New East Digital Archive

Melnikov House to be turned into a museum

Melnikov House to be turned into a museum

6 March 2014
Text Nadia Beard

Melnikov House, an iconic avant-garde building in central Moscow, is to become part of a new museum complex, the Ministry of Culture has announced. In the grounds of the house, built in 1929 by Konstantin Melnikov, a prolific avant-garde architect, painter and professor, a new museum will be built dedicated to his work and his painter son Viktor. The new museum, the construction date of which has not been announced, marks the latest chapter in a series of legal wranglings over the threatened building.
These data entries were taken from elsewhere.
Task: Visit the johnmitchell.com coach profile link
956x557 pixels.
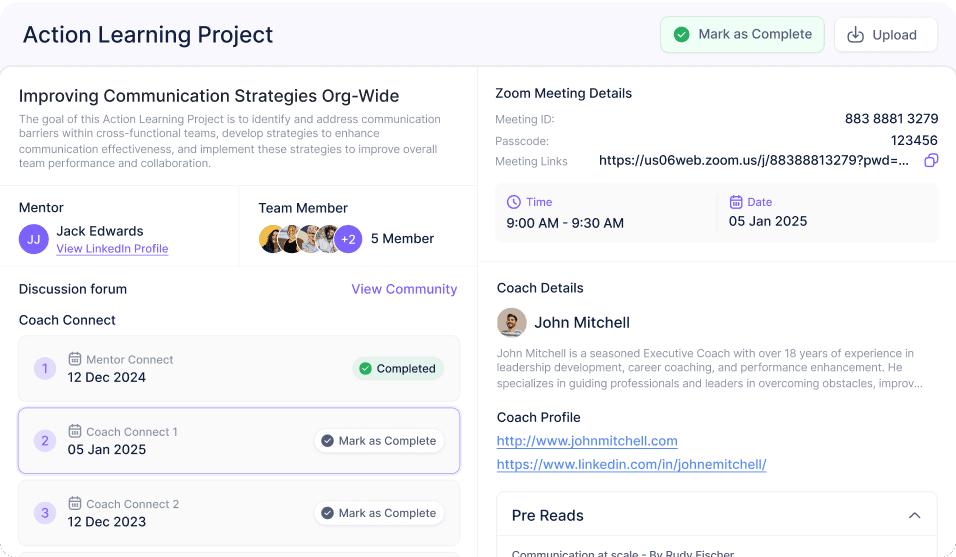Action: 587,441
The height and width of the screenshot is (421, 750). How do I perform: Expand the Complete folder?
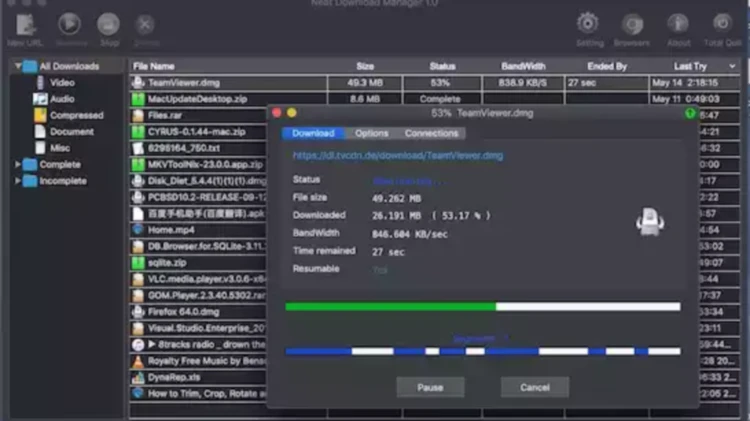pyautogui.click(x=18, y=164)
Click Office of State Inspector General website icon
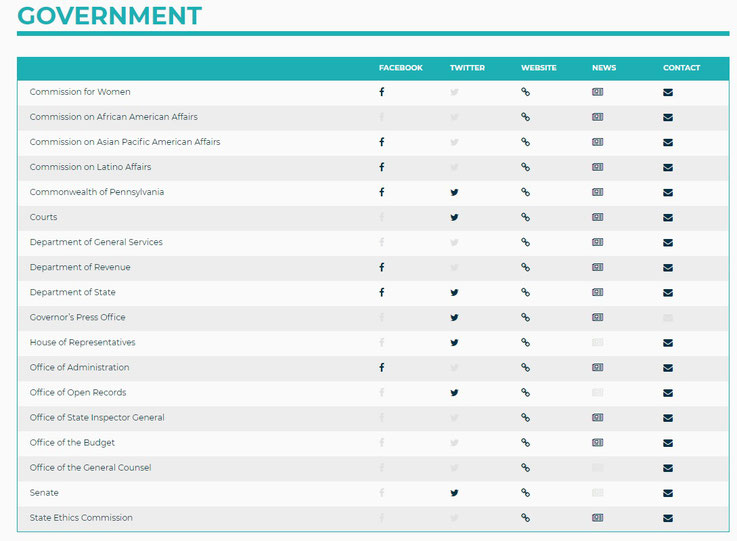 (x=525, y=417)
Once completed, Melnikov House, a three-storey building with an innovative spiral construction, will host tours.

In the Twenties, Melnikov was celebrated as a great architectural pioneer who expressed a new Soviet vision. But his individualistic approach to his work eventually motivated the Soviet government to ban him from practising architecture, and from the Thirties, he was considered a national disgrace, making a living from low-paid jobs until his death in 1974. Melnikov House was built by the architect as his own home and remained an extremely rare example of private housing throughout the Soviet period.
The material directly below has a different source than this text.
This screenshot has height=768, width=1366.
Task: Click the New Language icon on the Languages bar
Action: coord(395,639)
Since then, the Melnikov house has been the object of a bitter feud between Viktor Melnikov’s two daughters. While Yekaterina Karinskaya is determined to carry out her father’s wish set out in his will, which intends the house to be passed to the state to become a museum, Yelena Melnikova remains resolute that at least part of the house is hers. Although the lawsuit regarding the ownership of the house has yet to be entirely resolved, it has been decided that the State Museum of Architecture owns half of the property and can continue with its plans to renovate the property and turn it into a museum.
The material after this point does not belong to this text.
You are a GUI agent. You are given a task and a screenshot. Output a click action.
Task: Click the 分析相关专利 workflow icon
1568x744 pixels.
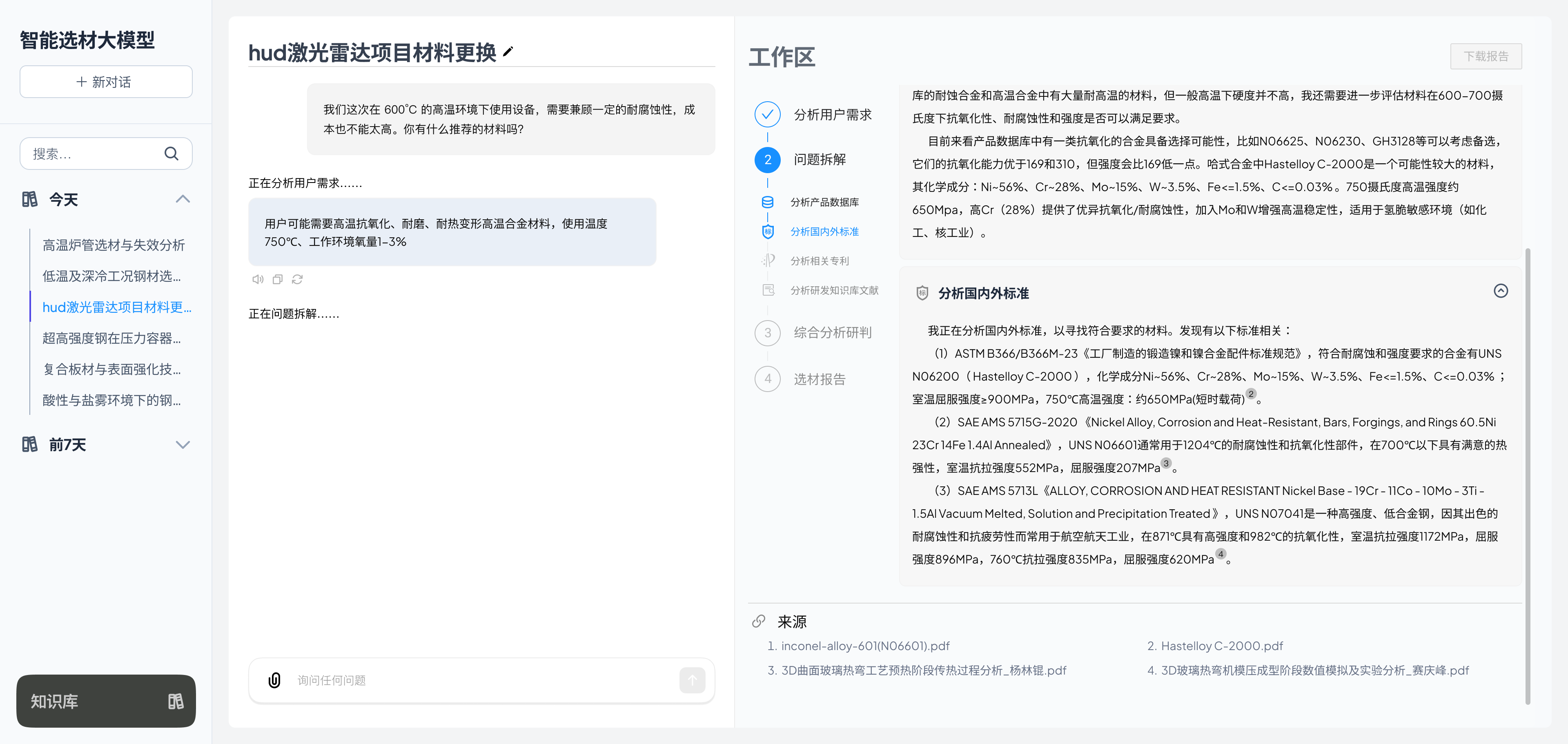(768, 261)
The new museum will be an arm of the Museum of Architecture, which also has plans to incorporate the personal collection of art belonging to Viktor Melnikov. It will house more than 500 artefacts, and feature an authentic piece of the house’s original flooring, which was preserved during the restoration of the building in the late Nineties.

Melnikov House was damaged during the rebuilding of a neighbouring building with an underground car park, which threatened its foundations. Following pleas to the mayor of Moscow from Russian preservation organisation Archnadzor last year, an independent commission was set up to evaluate the condition of the house, resulting in a declaration of the need to preserve Melnikov House.